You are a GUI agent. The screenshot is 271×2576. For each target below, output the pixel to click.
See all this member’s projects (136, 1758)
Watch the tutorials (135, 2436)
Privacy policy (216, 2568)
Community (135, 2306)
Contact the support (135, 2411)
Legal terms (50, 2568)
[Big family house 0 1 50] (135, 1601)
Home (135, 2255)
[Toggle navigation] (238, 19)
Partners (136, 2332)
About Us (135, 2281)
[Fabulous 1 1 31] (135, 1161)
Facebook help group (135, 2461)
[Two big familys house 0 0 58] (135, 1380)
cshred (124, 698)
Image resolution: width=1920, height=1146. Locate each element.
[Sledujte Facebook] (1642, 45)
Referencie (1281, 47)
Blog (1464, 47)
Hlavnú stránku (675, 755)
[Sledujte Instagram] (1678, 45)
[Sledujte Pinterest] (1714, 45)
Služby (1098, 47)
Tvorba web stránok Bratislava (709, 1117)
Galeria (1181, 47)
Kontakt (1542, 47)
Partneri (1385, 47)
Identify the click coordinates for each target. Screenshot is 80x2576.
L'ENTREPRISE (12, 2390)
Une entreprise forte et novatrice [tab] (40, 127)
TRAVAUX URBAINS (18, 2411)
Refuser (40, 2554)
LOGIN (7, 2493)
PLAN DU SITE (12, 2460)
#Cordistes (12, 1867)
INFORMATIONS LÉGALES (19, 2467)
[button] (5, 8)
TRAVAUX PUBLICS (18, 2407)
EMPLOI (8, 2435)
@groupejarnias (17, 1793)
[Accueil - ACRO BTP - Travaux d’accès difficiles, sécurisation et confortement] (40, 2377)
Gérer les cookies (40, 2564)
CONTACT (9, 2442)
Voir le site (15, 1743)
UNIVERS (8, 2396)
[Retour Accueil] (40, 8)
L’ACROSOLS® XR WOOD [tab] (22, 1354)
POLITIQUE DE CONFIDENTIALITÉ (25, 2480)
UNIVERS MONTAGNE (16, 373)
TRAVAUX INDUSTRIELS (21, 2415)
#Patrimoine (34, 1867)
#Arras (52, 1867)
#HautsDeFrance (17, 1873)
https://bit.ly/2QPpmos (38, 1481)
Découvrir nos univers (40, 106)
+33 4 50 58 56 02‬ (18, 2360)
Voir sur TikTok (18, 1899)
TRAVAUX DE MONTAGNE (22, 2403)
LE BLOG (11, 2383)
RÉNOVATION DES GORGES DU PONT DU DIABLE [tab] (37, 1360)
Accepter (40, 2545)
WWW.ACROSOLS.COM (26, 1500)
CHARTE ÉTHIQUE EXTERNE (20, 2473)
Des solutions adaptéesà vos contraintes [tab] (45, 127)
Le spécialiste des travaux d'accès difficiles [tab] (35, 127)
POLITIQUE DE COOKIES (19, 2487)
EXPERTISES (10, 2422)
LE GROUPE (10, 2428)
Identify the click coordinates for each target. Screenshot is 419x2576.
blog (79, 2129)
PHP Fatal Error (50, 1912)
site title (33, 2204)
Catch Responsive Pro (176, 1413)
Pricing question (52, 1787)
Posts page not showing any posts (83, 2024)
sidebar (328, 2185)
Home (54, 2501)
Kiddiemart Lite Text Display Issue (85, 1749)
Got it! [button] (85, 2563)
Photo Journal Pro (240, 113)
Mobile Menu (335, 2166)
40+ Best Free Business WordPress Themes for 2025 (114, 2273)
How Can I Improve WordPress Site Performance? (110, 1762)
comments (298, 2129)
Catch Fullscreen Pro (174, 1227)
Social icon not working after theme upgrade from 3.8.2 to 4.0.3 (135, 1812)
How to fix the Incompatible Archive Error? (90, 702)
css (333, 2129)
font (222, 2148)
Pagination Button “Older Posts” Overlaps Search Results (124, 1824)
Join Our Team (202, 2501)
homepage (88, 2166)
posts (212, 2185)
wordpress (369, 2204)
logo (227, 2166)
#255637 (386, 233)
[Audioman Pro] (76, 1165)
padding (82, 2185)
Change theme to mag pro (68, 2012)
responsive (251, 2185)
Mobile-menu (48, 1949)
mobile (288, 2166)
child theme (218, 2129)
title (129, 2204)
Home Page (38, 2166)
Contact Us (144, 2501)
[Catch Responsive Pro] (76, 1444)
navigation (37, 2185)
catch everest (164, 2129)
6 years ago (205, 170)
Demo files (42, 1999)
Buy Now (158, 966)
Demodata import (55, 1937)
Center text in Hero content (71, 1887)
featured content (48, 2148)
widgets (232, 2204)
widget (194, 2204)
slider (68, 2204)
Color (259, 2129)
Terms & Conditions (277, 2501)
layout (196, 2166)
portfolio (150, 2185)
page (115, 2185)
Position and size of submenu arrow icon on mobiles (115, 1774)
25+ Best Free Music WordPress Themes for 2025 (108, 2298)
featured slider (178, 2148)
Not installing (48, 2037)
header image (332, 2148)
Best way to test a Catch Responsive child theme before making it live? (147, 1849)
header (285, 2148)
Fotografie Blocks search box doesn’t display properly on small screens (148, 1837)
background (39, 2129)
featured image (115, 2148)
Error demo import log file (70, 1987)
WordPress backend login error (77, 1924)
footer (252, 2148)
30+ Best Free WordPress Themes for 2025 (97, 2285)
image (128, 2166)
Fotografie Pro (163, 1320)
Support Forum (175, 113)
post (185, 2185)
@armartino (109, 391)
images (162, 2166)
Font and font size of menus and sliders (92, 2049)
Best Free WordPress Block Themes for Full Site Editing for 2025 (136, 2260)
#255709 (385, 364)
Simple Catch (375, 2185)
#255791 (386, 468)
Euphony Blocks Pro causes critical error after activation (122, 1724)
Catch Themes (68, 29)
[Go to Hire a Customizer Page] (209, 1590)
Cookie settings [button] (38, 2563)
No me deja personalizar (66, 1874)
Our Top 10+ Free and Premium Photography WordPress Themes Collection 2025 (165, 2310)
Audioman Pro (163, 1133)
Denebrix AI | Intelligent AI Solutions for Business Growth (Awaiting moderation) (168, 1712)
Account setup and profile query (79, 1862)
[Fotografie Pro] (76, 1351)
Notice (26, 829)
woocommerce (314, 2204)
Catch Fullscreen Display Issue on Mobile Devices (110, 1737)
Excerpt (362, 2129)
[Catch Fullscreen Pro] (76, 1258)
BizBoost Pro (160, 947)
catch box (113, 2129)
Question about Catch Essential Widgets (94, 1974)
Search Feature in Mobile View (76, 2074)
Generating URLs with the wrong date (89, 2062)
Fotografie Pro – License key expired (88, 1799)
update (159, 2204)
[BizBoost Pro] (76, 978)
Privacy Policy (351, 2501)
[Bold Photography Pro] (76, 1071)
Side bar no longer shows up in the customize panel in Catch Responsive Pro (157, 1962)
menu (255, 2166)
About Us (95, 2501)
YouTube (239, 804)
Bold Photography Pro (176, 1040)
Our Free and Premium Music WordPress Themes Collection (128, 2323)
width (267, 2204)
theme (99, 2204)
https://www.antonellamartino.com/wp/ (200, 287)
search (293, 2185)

::::::::::

== Task objective ==
Print exactly the lines above, between the one holding "https://bit.ly/2QPpmos (38, 1481)" and the one holding "Mobile Menu (335, 2166)", inclusive, and nothing besides.

== Completed exercise ==
https://bit.ly/2QPpmos (38, 1481)
Découvrir nos univers (40, 106)
+33 4 50 58 56 02‬ (18, 2360)
Voir sur TikTok (18, 1899)
TRAVAUX DE MONTAGNE (22, 2403)
LE BLOG (11, 2383)
RÉNOVATION DES GORGES DU PONT DU DIABLE [tab] (37, 1360)
Accepter (40, 2545)
WWW.ACROSOLS.COM (26, 1500)
CHARTE ÉTHIQUE EXTERNE (20, 2473)
Des solutions adaptéesà vos contraintes [tab] (45, 127)
Le spécialiste des travaux d'accès difficiles [tab] (35, 127)
POLITIQUE DE COOKIES (19, 2487)
EXPERTISES (10, 2422)
LE GROUPE (10, 2428)
Identify the click coordinates for each target. Screenshot is 419x2576.
blog (79, 2129)
PHP Fatal Error (50, 1912)
site title (33, 2204)
Catch Responsive Pro (176, 1413)
Pricing question (52, 1787)
Posts page not showing any posts (83, 2024)
sidebar (328, 2185)
Home (54, 2501)
Kiddiemart Lite Text Display Issue (85, 1749)
Got it! [button] (85, 2563)
Photo Journal Pro (240, 113)
Mobile Menu (335, 2166)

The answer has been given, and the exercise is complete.